→ What this exercise asks
1 > In the Root Cause Analysis text, translate this sentence into Spanish: "A popular method of root cause analysis is the 5 Whys Technique."
2 > According to the Root Cause Analysis text, in what decade did Toyota adopt the format of the 5 Whys Technique?
3 > Retype the part of the Root Cause Analysis text between "The idea behind" and "not its symptoms.", inclusive.

→ Study text
Root Cause Analysis is a common-sense technique for addressing business problems, especially those problems centered around humans and subjective interpretations. It is really a series of simple steps wrapped up in a fancy title, but you should not underestimate it because of its simplicity.
You can employ Root Cause Analysis to dig into the deeper truths behind conflicts and system failures, identify possible corrective actions, and build consensus within your team about the appropriate solution.
How Root Cause Analysis Works
Running a successful business requires the ability to navigate a laundry list of potential problems. You may have employees fight or slack off on the job. You might have machines malfunction or software corrupted by a virus. Your customers may report service issues or you might struggle collecting on your receivables.
It can be tempting to respond with patchwork solutions that amount to short-term appeasements, especially for small businesses. This is because taking small corrective actions can feel like industrious busy work. Unfortunately, it is really inefficient to constantly run around and put out fires, and problems can fester if you don’t address their underlying issues.
The idea behind Root Cause Analysis is to keep uncovering layers of superficiality until the problem is clearly defined and understood, and a solution is confirmed. Think of RCA as a method to treating the cause of a problem and not its symptoms.
Most RCA is done visually, with the consequences of a problem linked to various causes. Often, those causes have underlying causes, which is when it pays to dig further. Each cause and effect is pursued patiently and logically, and then mapped out so everyone involved can follow the same train of thought.
The 5 Whys Technique for Root Cause Analysis
A popular method of root cause analysis is the 5 Whys Technique. This version gained recognition after Toyota adopted its format in the 1970s.

→ Record extracts
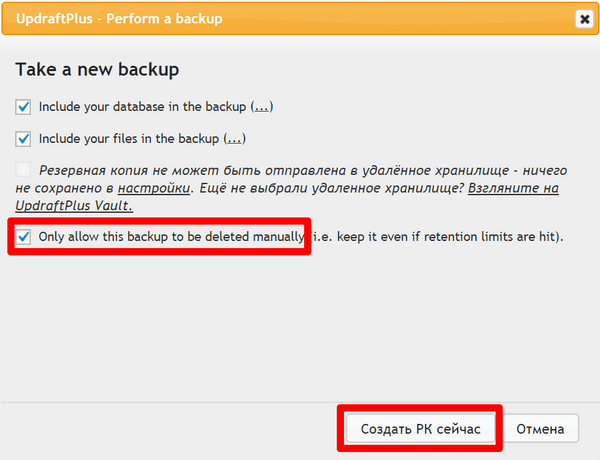Uncheck the Only allow manual deletion checkbox
Viewport: 600px width, 460px height.
tap(23, 237)
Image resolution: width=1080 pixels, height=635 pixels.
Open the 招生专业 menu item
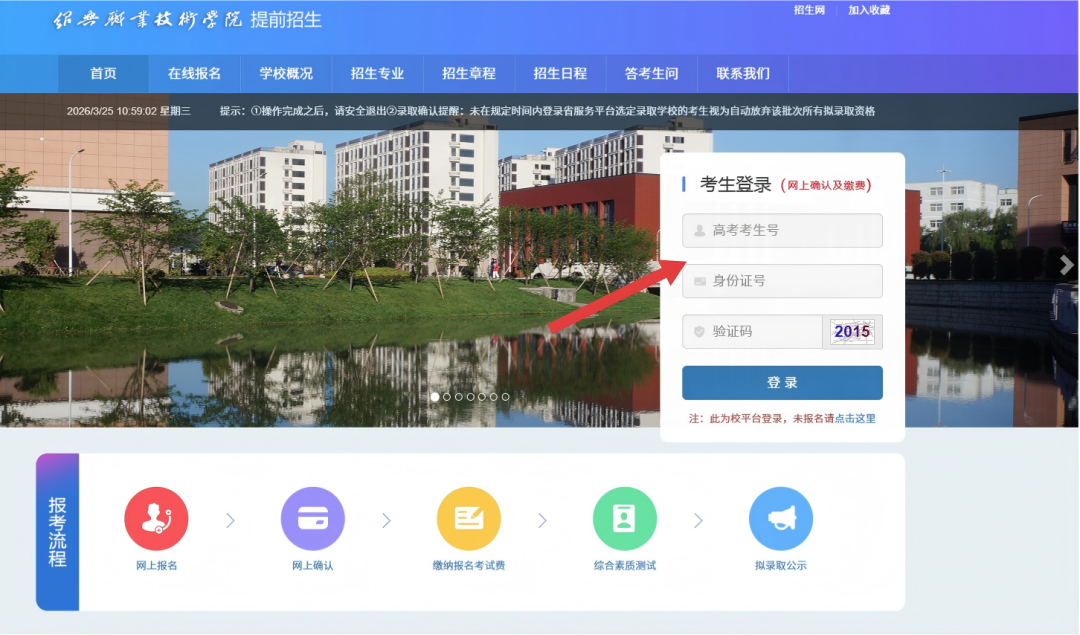click(377, 73)
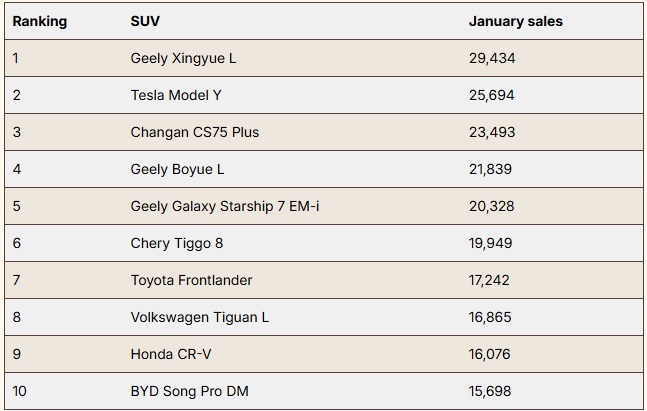Click the 20,328 sales figure
This screenshot has width=647, height=411.
(492, 206)
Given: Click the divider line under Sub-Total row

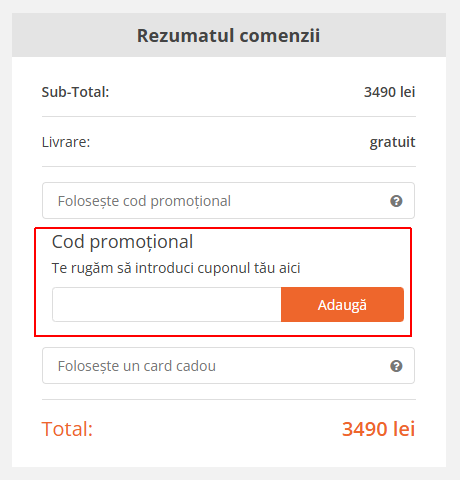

→ Solution set
1 > Un método popular de análisis de causa raíz es la técnica de los 5 porqués.

2 > The 1970s.

3 >
The idea behind Root Cause Analysis is to keep uncovering layers of superficiality until the problem is clearly defined and understood, and a solution is confirmed. Think of RCA as a method to treating the cause of a problem and not its symptoms.